Desde el techo de la facultad se veía
el candelazo de las balas y llegó un momento que no sabía qué hacer, con la
sensación de que desde los diferentes flancos se me acercaban. Los disparos
ensordecían. Cuando de pronto giro a mi izquierda, dos individuos, pistolas en
manos, se me acercan y me reclaman entregarle la cámara, iniciando un forcejeo.
Me amarré el tirante que la sostenía en el brazo izquierdo y me arrastraron…
resbalé de un peldaño a otro de la breve escalera de la explanada… y
discutimos. Llegaron dos más, quienes pienso me habrían identificado y se los
llevaron.
Al retirarse, me arrastré hasta la
puerta del Paraninfo y penetré a su interior. Allí dentro parecía más bien un
campo de refugio de guerra, custodiado, como esos que vemos en películas. Cerca
de una veintena de individuos se movían de un lado a otro con armas en las
manos. Me situé en un lugar estratégico del salón y coloqué la cámara encima de
una butaca, desde donde empecé a dispararla, cuando desde la tarima uno de los
pistoleros se percató, se abalanzó sobre mi blandiendo una pistola,
requiriéndome la cámara, a lo que me negué.
Este otro también forcejeó,
sujetándome. Le pedí identificación y me dijo que no tenía que identificarse,
pero que era de la seguridad de Danilo, y le pregunté de qué Danilo. “Del
Presidente”, respondió. Me paré del asiento y se acercó otro. Me agarraron del
brazo para arrebatarme la cámara y la encendieron para borrar todas las fotos
de la balacera.
Al eliminarlas, me le acerqué y le
dije que Danilo no tiene pistoleros a su lado ni que ese comportamiento es
propio de personas que trabajen con el Presidente. Y de nuevo me amenazó,
siempre observando la identificación que llevaba colgada, en mi calidad de
director de un periódico.
Cuando caminaba hacia la puerta, a
fin de buscar la manera de salir, me le acerqué a un profesor de medicina amigo
que, sentado en el piso, hacía una llamada desde su celular, me abajé a
saludarle y de nuevo encendí la cámara y la sostuve de una silla, desde donde
empecé a tomar fotos.

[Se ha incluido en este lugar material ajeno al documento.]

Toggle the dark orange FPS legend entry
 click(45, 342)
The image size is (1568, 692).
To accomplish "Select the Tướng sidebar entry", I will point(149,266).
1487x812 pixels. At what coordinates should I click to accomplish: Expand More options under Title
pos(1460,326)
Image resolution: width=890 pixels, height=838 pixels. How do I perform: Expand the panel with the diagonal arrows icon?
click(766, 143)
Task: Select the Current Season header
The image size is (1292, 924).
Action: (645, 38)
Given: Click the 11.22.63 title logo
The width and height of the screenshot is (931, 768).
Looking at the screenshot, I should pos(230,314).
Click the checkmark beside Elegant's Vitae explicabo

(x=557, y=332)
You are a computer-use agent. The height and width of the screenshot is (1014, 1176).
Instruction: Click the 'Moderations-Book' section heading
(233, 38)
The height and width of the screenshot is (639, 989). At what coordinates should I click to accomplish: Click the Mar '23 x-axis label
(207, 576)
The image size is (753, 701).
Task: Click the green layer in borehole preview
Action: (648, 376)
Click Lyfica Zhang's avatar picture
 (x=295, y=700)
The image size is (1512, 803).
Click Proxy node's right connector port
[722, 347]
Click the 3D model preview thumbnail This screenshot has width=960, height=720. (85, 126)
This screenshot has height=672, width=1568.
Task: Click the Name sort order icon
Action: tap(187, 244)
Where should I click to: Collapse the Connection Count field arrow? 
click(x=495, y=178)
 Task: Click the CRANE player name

Otra vez, dos pistoleros se nos acercaron, uno le
inquiría al profesor que con quién estaba hablando, que apagara el celular y el
otro me quiso arrancar el equipo fotográfico, a lo que no accedí y el que había
borrado las fotos le informó que “la cámara estaba limpia”.
Un amigo profesor de psiquiatría, al
entrar al salón y verme por el aprieto que pasaba, me ayudó a salir, logrando
escapar del campo de batalla escenificado en las instalaciones universitarias.